Will we go through with such reform? I have my doubts. We have so many issues in our justice system and reforming them is a long struggle. For example, the slowness in investigating Trump and far-right politicians has enabled them to continue doing damage to our country. The defense of this by very respectable and smart people like Marci Wheeler is becoming less and less a slam-dunk argument in defense of our system and more and more making an inadvertent argument that this portion of our justice system is also in dire need of reform.
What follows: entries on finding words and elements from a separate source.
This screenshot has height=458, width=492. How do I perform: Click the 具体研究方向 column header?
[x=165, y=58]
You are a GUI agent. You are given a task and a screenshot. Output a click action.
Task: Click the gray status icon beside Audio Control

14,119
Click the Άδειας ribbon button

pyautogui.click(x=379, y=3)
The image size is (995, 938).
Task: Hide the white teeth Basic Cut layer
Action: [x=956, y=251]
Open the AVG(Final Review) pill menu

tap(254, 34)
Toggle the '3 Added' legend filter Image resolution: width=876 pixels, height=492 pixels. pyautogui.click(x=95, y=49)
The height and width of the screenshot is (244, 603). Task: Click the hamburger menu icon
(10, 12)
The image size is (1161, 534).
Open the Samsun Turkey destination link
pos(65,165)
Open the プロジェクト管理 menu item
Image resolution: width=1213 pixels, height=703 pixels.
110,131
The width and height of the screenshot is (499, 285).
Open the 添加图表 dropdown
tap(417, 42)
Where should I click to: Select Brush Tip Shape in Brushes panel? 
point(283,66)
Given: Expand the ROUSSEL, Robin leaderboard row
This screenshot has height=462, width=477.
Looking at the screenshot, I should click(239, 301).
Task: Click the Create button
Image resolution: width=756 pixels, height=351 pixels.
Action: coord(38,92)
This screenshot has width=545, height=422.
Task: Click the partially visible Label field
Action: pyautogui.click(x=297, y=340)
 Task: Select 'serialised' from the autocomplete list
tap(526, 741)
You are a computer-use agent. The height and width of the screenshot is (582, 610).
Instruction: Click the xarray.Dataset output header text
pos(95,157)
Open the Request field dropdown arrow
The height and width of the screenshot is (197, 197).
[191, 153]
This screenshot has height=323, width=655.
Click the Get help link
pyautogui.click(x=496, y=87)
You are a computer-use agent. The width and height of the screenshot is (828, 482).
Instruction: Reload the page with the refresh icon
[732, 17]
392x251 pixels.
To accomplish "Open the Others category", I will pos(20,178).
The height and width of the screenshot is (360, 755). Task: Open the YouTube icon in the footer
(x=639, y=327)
I suppose some of this reluctance to do any real reform comes from fear of making things worse somehow, but I also think that some of it is navel-gazing complacency. After all, many white people think, I don’t have to worry about any of this. But I myself worry that is a false hope, that at some point, a very bad actor will come along and use our system against us in even greater and worse ways than is already happening.

There has to be a better way. We are a great nation full of smart people, and if anyone can pull it off, we can. But we have to want to first.

The last word goes to guitar legend and highly influential songwriter Tom Verlaine, one of the founders of the legendary band Television. This band gets labeled as a punk outfit given their origins in the 1970s CBGBs scene, but they were pretty much their own thing, producing a wildly creative sound that many artists list as an influence to this day. This epic pretty much defies any labels (a 10-minute punk song? Okay, sure). I guess prog punk? Punk prog? Who would ever dare attempt such a thing? Tom Verlaine, that’s who.

 

2 thoughts on “Tyre Nichols And Fear Of Reform

  1. What the Tyre Nichols case shows, is that if you want police to be held legally accountable for their actions, they have to be Black.

    So hire 100% black police, then. Won’t necessarily stop the abuse, but it might get the abusers prosecuted. The abusive white cops have to be removed via sniper-rifle, which is a bit too extreme.

  2. Yeah, I played that song yesterday too. But I also played one that’s more germane to your post: “See No Evil.”